Le gouvernement qui compte pour 2020 sur une croissante à 1,4% estime que le déficit public devrait s’établir à 2,1% du PIB en 2020 (contre 3,1% en 2019, 2,3% hors CICE) ce qui répondrait aux engagements pris par l’exécutif français vis-à-vis de Bruxelles.

Pour atteindre ces objectifs, le gouvernement semble vouloir soumettre encore les dépenses publiques au régime sec. Alors que la hausse des dépenses budgétaires seraient limitées à une hausse de 0,5% (4,6 milliards d’euros) du PIB, le total des économies à réaliser sur les dépenses publiques en 2020 atteindrait six milliards d’euros indiquait à la mi-juillet le ministère de l’Economie.

L’État serait largement mis à contribution. Le gouvernement qui présentera le 25 septembre le projet de loi de finances pour 2020 semble viser par ailleurs toujours d’ici à 2022 « l’équilibre structurel des finances publiques » ainsi que l’acte le rapport, en juin, sur les orientations des finances publiques.

Pour l’an prochain, si une hausse des possibilités de dépenses - limitée et toute relative par rapport aux besoins (tels ceux de l’Education nationale…) - est annoncée pour quelques secteurs ministériels (le secteur des armées est le grand gagnant avec une possibilité de dépenses accrue de 1,53 milliard d’euros contre seulement 1,04 milliard pour le secteur l’Education nationale et Jeunesse), la majorité des ministères subira une stabilité de ses dépenses (tel le secteur Travail…) voire un net recul.

Quid des emplois publics ?

Le ministère de l’Action et des Comptes publics perdrait ainsi 120 millions d’euros quant à sa latitude de dépenses. Celui de la Cohésion des territoires et des relations avec les collectivités locales subirait lui une perte de 1,35 milliard d’euros.

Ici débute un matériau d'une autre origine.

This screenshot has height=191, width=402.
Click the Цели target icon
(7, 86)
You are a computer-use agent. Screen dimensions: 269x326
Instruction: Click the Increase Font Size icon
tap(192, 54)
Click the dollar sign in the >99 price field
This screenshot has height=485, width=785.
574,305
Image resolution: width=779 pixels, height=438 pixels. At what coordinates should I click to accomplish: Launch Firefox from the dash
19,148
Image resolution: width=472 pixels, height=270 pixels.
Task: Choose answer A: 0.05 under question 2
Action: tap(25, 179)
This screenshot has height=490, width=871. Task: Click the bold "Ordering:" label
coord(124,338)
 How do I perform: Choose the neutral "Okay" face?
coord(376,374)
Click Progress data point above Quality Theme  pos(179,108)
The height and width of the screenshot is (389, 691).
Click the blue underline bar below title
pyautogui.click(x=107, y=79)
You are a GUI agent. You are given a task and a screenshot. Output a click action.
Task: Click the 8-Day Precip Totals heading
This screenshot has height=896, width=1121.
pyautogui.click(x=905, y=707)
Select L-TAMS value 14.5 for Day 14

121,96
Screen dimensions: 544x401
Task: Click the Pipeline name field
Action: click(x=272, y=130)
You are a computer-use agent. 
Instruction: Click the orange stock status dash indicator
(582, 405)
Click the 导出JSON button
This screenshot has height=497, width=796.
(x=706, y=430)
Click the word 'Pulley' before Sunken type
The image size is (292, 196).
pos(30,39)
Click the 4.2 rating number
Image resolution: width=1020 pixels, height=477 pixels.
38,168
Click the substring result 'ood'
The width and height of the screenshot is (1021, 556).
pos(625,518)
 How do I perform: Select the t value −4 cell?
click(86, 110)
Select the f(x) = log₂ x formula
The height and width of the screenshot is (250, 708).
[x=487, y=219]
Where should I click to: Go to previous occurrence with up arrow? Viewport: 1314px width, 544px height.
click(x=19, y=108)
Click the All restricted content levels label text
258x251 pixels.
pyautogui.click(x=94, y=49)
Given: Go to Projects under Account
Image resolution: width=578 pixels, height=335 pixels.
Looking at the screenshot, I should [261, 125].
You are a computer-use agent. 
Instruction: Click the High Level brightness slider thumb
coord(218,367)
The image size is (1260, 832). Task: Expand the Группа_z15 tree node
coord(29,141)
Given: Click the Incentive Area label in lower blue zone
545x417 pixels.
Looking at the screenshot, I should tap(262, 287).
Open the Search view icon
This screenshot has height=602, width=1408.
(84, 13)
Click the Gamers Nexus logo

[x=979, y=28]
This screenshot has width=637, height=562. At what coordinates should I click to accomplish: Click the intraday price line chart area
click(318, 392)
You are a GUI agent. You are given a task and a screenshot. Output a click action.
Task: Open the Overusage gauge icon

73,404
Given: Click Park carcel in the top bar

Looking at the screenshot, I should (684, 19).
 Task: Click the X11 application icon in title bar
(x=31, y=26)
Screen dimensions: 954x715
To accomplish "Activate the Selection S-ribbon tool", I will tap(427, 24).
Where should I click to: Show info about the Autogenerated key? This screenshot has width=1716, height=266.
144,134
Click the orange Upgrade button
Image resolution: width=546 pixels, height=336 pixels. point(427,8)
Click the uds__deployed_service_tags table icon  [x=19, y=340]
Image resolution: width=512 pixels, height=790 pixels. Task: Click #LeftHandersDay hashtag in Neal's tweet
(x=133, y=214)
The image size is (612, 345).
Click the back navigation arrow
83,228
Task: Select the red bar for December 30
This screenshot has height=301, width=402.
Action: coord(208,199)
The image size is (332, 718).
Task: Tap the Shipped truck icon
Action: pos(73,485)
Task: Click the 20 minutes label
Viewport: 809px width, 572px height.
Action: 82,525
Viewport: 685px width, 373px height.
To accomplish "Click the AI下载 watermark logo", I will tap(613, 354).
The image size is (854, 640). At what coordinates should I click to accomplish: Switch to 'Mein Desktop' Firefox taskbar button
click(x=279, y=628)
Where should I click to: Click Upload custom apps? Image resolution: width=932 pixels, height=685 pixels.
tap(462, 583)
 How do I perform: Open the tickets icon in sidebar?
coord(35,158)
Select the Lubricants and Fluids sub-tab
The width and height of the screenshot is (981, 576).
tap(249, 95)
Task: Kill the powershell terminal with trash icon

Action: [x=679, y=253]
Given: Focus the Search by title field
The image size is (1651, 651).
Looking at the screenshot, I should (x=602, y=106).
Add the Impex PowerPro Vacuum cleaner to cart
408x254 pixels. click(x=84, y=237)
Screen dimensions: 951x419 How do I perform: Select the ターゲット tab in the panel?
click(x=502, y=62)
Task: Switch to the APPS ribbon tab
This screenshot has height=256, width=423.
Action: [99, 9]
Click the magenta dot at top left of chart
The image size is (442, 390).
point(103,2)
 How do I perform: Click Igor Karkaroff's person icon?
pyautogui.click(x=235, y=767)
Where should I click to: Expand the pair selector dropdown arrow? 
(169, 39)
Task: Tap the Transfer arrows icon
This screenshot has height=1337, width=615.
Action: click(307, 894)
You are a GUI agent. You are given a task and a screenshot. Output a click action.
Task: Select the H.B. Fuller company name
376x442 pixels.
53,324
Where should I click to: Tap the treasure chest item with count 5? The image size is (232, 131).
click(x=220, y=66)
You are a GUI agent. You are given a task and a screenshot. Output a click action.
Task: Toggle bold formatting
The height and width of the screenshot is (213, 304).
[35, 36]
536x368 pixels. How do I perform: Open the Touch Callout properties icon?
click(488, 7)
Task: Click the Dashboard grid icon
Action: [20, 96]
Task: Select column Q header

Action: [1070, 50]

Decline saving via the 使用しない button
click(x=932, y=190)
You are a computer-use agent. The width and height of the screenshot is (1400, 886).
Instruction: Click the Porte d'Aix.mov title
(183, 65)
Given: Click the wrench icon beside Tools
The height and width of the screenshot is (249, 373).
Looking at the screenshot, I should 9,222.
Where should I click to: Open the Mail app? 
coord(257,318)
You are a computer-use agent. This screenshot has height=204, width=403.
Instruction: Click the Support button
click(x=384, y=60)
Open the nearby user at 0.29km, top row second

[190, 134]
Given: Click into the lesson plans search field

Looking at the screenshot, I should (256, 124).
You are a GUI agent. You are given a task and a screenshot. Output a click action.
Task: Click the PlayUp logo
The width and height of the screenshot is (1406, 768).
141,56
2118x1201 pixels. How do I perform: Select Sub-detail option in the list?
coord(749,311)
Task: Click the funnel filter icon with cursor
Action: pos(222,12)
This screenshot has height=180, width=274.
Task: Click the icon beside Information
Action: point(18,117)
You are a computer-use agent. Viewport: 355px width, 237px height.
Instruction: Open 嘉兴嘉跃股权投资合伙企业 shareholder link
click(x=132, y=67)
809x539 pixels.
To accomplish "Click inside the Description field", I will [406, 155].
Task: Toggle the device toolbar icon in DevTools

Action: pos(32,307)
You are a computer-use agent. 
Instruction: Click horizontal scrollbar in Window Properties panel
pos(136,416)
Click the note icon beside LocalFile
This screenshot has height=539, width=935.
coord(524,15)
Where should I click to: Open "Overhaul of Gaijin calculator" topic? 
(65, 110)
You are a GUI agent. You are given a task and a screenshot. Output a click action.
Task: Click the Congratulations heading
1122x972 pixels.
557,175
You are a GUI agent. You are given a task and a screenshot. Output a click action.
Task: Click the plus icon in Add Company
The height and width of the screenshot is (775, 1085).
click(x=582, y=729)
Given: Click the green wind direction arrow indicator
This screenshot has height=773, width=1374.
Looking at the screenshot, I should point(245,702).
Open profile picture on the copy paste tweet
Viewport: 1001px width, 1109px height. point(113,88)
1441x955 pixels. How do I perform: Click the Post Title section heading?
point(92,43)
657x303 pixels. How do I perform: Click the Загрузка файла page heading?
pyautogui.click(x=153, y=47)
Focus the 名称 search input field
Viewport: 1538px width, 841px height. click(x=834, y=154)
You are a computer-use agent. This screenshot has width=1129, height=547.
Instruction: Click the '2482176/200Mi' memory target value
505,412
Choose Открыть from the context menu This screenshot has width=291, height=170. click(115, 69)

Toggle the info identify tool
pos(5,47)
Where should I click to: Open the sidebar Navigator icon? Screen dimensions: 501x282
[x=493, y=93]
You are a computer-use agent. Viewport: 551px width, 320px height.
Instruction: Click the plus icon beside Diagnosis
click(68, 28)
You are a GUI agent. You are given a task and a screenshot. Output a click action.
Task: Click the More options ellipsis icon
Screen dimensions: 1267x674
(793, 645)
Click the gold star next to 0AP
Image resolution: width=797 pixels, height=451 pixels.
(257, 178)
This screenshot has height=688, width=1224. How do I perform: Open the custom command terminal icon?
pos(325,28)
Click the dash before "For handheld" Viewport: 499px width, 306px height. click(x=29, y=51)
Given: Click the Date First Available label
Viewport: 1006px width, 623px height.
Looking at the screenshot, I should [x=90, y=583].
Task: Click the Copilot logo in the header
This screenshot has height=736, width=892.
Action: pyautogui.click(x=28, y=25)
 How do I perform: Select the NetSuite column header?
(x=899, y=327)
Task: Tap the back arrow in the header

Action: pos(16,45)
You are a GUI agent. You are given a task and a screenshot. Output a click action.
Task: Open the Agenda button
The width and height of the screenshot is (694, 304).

Le gouvernement qui n’a pas encore détaillé l’évolution des effectifs publics pour 2020 précisait cependant en juin dans le cadre du débat d’orientation des finances publiques que « l’article 10 de la LPFP (loi de programmation des finances publiques 2018-2022, Ndlr) dispose que « l’incidence, en 2022, des schémas d’emplois exécutés de 2018 à 2022 pour l’État et ses opérateurs est inférieure ou égale à -50 000 emplois exprimés en équivalents temps plein travaillés ».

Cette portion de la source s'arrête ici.